▸ **Problems to work on**:
1. Answer these questions from the TIF proteome overview:
(a) How many tumor specimens were the TIF samples recovered from?
(b) How many proteins were retained after normalization, filtering, and batch correction?
(c) How many proteins does the largest breast tumor proteomic dataset available to date include?
2. In the TIF proteome overview, swap "flow chart" for "diagram" and copy out everything from "A flow chart" down to "are also presented.".

▸ **Source text**:
########

3.1. An overview of the TIF proteome

To obtain an initial, yet comprehensive, characterization of the TIF proteome, we performed high‐throughput LC‐MS/MS quantitative proteome profiling of TIF samples recovered from 35 tumor specimens originating from BC patients. Our aims were to elucidate whether the composition of these TIF proteins: (I) can be used for patient subgroup stratification, (II) is dependent on the composition of the tumor microenvironment,which is known to play an essential role in tumor development, and (III) can prove useful for a putative noninvasive BC test. The experimental and computational workflow for this study is summarized in Fig. 1.

Fig. 1.

A flow chart of the experimental and computational workflow for this study. Number of tumor interstitial samples used for analysis, sample curation, and data filtering are summarized. Methodological steps in the bioinformatic/biostatistical analyses performed, along with validation (both experimental and in relation to available literature) of candidate proteins, are also presented.

A total of 8855 proteins were identified. At a 1% peptide FDR, this coverage represents approximately six orders of magnitude of dynamic range. After normalization, filtering, and batch correction, 6763 proteins were retained, and these were included in our downstream analysis (see Fig. 1). To the best of our knowledge, this is the most comprehensive dataset of proteins externalized from breast tumors. It is worth noting that the number of proteins comprising the breast TIF dataset is less than the number reported in the largest breast tumor proteomic dataset available to date, which includes 10 135 proteins identified by high‐throughput LC‐MS/MS screening of whole breast tumor tissue samples [26].

########

▸ **Collected material**:
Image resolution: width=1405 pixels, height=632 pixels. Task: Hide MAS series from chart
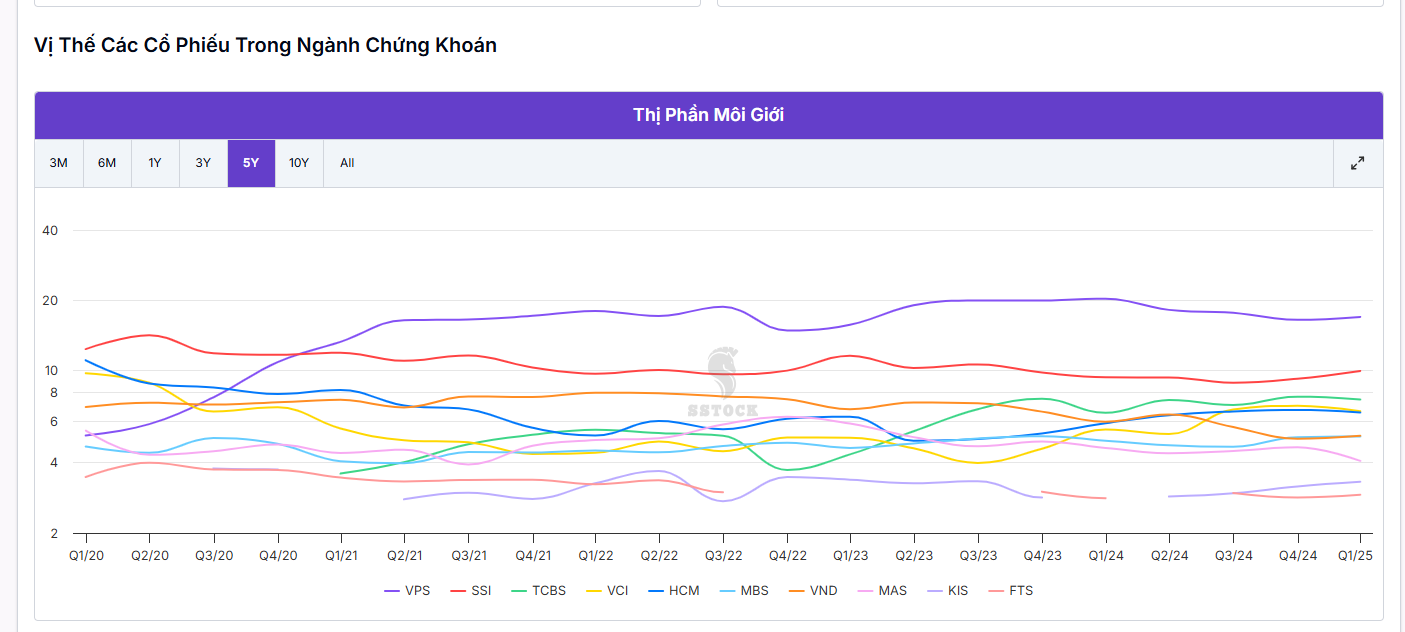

########

▸ **Problem solutions**:
1.
(a) 35
(b) 6763
(c) 10 135

2.
A diagram of the experimental and computational workflow for this study. Number of tumor interstitial samples used for analysis, sample curation, and data filtering are summarized. Methodological steps in the bioinformatic/biostatistical analyses performed, along with validation (both experimental and in relation to available literature) of candidate proteins, are also presented.